Not much hope for common sense returning
John Horgan and Rachel Notley, look what you’ve started. Once, you were the kiddies have a spat in the sandbox. Horgan blocks Notley’s pipeline; Notley blocks B.C.’s wines. You hit me; I hit you back.
More recently, the sandbox has become the law courts. As an opinion piece in the Vancouver Sun noted earlier this week, Horgan could have lawyers arguing two different sides of the same coin, in two side-by-side courtrooms. In one courtroom, that a province has a legal and constitutional right to restrict the shipment of petroleum products; next door, that a province does NOT have the right to restrict shipment of petroleum products. A different province, of course. Legal firms must be rubbing their corporate hands in glee.
But, now the sandbox squabbling has escalated.
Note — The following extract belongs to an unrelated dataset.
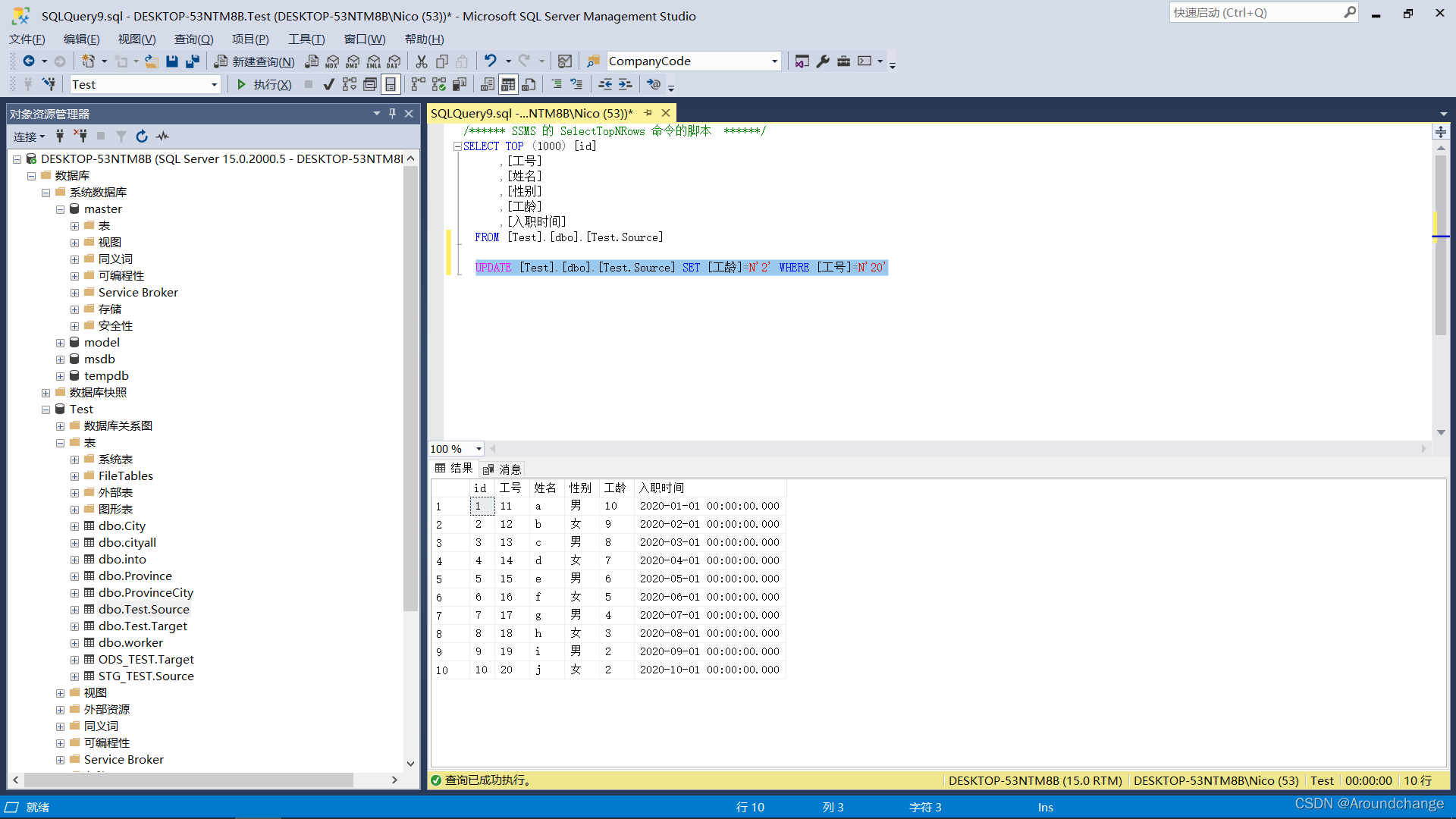Toggle Results to Text mode
This screenshot has width=1456, height=819.
488,84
The laughing-stock president in the White House just dumped a big bucket of sand on Canada — and on Mexico, though the Canadian media have largely ignored Mexico. Steel and aluminum imports into the United States are now subject to hefty tariffs. Apparently we’re “security threats.” I wonder if someone told President Tweet that Canada was decommissioning its nuclear facility at Chalk River, north of Ottawa. And he assumed that — like North Korea — we must have nuclear capabilities we’re making a public show of dismantling.
Canada, represented by Prime Minister Justin Trudeau and Minister for Foreign Affairs Christia Freeland, immediately retaliated with tariffs on U.S. steel and aluminum. They also slapped tariffs on products from states that have supplied loyal henchmen for the orange-haired Godfather in Washington. Bourbon from Kentucky. Orange juice from Florida. And maple syrup from….
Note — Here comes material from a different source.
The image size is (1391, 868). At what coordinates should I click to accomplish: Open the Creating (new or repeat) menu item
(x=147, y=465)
Wait! Maple syrup? Canada is the world’s number one producer of maple syrup. Quebec alone produces 70 per cent of the world’s maple syrup. Canada exports about $500 million in Canadian dollars a year, over and above our own domestic consumption.
And, we think we need to penalize Vermont?
The sandbox shenanigans begin to look a little juvenile.
I feel sorry for the border security agents dealing with these sandbox scuffles.
I worked, one summer, for what was then Canada Customs. We had an entire shelf of systems and procedures manuals to learn. Tariffs on every conceivable item, from watermelons to heavy artillery. Ranging from fractions of a percentage point to total prohibition.
Pig products, for example. Bacon, ham, pork. In those years, U.S. pigs had trichinosis; Canadian pigs did not. So American visitors could bring in their hunting rifles, but not a cooked ham for their dinner, or smoked bacon for breakfast.
“Your electronic surveillance equipment is fine, sir, but you’ll have to take your bacon back across the border.” “What? And just dump it in the garbage?” “I’m sure your American customs officers would appreciate a food donation…”
It made as much sense as Canadian visitors not being allowed to take a single orange, clearly stamped “produce of California,” back into the country it came from.
Now suddenly, overnight, a whole range of products that were allowable yesterday are now dutiable. With at least a dozen different rates.
I feel for them. Border security is not an enviable job.
My totally subjective impression is that Canadian and American border officers take a different approach to their jobs.
American officers treat everyone with suspicion. They’re convinced that everyone is trying to do an end run on the rules and regulations; their job is to find out what.
Conversely, Canadian officers seem to assume that most people are basically honest. Or at least intend to be honest. If travellers made a mistake calculating their duty-free allowance, it wasn’t deliberate. If they’re penalized, they’ll pay their fine, apologize, and say “Thank you” on their way out.
Prime Minister Trudeau was surprisingly forthright and un-Canadian when he told a press conference that the U.S. imposition of tariffs on steel and aluminum was lacking in “common sense.”
He hoped that common sense would return to the U.S. Administration. But he didn’t look hopeful.
Common sense has not been a notable characteristic of politics over the couple of years. The latest round of sandbox rivalries — whether between provinces, in Canada, or between nations — does not bode well for future harmony.